- _Activity_:
State how many lines of the data below hold the string "reply", giving nothing but the number.

########

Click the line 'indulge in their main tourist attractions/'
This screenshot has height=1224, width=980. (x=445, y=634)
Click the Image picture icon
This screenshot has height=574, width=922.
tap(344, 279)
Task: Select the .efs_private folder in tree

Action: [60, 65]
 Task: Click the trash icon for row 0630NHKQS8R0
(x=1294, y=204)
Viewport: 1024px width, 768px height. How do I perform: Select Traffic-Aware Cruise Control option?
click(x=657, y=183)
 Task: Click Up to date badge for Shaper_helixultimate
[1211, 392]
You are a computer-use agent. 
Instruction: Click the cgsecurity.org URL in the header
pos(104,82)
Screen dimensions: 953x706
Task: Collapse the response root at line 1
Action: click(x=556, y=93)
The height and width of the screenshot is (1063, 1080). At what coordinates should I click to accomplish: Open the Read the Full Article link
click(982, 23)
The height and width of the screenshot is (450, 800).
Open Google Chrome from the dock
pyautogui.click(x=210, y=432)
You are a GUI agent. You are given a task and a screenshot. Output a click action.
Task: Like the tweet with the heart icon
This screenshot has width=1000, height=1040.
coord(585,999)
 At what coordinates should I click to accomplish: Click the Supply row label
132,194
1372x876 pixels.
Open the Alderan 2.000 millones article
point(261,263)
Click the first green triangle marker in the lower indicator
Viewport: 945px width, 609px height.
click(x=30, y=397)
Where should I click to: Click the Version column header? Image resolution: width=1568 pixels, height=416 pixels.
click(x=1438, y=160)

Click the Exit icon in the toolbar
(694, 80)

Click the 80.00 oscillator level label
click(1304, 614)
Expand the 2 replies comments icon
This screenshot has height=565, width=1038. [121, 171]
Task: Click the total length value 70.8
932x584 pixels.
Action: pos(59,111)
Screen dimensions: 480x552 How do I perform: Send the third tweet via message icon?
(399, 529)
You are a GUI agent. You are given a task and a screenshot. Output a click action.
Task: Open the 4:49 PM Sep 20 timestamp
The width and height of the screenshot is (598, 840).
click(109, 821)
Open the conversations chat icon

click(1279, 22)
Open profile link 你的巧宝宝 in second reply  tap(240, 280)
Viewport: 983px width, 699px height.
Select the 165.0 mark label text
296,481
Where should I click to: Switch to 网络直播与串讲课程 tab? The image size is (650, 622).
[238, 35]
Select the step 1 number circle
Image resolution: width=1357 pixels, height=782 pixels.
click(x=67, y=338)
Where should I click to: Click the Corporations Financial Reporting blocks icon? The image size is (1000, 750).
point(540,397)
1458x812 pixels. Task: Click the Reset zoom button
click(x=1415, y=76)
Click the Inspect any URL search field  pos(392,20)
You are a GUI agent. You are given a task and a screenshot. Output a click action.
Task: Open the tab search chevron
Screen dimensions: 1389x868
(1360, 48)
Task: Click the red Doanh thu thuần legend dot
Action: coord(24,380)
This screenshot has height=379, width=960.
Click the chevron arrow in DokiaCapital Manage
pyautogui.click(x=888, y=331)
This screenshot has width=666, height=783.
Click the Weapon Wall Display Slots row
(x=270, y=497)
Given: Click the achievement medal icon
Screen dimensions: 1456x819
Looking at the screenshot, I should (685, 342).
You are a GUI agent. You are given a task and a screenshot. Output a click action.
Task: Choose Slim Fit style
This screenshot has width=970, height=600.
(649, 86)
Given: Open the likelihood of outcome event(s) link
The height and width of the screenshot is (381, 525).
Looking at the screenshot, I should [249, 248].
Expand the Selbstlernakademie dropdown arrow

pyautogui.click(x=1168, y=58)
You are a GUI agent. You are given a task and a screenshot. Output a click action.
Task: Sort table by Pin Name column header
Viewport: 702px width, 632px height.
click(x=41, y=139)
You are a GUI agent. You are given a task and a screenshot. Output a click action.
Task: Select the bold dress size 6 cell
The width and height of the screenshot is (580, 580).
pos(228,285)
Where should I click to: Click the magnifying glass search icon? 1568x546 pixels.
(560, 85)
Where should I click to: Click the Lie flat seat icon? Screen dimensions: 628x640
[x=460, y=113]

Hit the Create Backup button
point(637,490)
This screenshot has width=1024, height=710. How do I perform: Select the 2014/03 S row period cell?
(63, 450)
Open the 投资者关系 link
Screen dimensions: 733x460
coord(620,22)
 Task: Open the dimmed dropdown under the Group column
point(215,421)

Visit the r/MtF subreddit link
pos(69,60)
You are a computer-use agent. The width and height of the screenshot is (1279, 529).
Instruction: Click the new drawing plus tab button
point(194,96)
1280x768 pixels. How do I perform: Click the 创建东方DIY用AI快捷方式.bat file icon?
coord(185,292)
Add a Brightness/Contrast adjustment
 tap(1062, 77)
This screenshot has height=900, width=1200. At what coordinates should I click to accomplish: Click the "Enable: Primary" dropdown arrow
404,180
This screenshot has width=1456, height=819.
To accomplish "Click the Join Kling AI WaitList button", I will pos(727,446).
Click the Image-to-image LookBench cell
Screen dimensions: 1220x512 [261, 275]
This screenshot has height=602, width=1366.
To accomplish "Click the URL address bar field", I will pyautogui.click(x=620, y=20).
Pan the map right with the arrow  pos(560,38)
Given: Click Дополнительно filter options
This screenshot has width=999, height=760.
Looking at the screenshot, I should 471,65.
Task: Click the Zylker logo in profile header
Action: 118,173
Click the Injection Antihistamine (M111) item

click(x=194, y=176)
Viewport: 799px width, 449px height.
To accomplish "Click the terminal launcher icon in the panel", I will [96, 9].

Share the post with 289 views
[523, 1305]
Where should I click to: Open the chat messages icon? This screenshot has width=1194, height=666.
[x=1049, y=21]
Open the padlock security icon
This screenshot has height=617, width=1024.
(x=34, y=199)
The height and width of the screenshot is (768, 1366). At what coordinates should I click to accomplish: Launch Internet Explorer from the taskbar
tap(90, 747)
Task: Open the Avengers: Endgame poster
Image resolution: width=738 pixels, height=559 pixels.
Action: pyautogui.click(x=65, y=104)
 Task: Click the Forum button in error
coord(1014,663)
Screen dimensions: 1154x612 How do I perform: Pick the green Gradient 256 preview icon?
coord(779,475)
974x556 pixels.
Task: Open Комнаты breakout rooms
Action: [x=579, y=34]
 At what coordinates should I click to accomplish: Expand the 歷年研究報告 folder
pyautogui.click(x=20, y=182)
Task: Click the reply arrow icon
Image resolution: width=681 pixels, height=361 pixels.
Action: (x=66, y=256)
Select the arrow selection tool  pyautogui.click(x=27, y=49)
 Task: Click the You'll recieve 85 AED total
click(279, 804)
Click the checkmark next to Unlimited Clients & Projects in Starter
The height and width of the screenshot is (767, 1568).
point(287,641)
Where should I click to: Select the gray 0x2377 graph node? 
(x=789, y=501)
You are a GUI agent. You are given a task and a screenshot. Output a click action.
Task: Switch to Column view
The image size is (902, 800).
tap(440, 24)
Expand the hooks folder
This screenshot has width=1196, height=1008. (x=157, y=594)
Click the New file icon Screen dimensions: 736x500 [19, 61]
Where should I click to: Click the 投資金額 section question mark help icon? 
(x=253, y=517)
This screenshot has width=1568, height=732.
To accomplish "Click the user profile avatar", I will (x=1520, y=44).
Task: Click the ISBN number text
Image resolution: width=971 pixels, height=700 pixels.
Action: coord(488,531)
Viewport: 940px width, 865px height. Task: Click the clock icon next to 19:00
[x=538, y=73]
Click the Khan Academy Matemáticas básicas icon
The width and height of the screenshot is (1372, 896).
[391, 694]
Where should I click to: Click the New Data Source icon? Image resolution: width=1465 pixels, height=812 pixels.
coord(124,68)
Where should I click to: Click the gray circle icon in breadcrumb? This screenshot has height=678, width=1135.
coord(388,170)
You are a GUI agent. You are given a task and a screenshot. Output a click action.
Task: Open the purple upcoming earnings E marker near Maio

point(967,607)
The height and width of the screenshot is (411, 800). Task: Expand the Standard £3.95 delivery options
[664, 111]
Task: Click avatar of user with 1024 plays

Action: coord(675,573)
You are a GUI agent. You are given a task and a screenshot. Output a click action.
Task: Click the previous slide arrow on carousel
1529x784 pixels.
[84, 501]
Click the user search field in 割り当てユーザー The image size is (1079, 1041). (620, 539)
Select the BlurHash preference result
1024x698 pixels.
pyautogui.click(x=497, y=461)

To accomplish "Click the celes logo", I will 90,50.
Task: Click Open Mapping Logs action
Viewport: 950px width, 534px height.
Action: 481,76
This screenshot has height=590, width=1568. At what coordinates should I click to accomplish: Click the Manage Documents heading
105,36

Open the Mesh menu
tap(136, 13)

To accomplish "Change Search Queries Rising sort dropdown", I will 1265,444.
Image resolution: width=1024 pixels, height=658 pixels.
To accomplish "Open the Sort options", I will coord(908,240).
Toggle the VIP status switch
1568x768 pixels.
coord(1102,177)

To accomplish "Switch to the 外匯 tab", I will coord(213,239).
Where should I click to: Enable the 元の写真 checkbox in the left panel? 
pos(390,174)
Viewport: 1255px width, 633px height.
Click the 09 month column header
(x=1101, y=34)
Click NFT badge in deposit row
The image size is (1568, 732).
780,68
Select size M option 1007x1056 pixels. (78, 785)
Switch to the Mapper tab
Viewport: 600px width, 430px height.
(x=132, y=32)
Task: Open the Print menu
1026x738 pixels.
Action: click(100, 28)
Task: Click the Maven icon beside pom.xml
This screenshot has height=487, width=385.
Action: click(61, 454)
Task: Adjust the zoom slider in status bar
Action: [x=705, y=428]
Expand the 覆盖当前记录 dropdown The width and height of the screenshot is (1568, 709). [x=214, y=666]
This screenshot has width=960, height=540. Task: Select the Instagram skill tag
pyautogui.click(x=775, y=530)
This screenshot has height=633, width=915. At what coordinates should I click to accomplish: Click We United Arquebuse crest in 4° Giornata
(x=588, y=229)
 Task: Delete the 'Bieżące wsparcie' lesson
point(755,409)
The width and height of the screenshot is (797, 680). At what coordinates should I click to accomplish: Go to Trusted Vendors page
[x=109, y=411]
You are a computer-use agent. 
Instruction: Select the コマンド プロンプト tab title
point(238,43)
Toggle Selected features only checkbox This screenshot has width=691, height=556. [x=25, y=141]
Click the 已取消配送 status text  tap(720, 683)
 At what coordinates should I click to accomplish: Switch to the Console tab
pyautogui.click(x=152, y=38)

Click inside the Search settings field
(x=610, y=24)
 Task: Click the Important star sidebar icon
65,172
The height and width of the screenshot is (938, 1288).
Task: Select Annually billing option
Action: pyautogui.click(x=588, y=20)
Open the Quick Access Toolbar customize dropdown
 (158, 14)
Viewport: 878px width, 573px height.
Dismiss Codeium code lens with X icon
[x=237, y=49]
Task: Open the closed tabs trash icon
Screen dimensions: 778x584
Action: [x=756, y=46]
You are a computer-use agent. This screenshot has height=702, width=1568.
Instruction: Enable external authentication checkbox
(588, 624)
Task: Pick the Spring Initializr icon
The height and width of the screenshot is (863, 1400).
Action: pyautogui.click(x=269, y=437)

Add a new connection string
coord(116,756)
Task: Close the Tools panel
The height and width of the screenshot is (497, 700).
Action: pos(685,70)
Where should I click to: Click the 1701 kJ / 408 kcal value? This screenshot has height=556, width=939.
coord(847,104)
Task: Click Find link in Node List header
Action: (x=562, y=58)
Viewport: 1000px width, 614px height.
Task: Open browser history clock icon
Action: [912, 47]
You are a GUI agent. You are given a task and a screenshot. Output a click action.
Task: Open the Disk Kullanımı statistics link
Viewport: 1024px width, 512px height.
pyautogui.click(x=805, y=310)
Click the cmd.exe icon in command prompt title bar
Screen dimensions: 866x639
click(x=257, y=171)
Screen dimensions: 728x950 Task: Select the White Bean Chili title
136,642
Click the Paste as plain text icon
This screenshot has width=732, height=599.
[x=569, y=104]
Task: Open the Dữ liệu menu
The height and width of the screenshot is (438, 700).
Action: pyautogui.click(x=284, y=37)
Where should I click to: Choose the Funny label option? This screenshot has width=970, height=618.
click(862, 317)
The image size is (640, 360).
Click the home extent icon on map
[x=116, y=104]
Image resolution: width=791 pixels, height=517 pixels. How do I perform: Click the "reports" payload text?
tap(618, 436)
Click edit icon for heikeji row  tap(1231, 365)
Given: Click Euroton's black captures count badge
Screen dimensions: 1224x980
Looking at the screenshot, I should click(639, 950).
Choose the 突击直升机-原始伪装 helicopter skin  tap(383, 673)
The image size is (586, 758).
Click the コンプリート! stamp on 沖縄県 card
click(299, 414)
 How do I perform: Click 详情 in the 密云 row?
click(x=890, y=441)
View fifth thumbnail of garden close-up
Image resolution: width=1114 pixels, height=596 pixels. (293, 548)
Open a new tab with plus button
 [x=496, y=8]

########

- _Result_:
2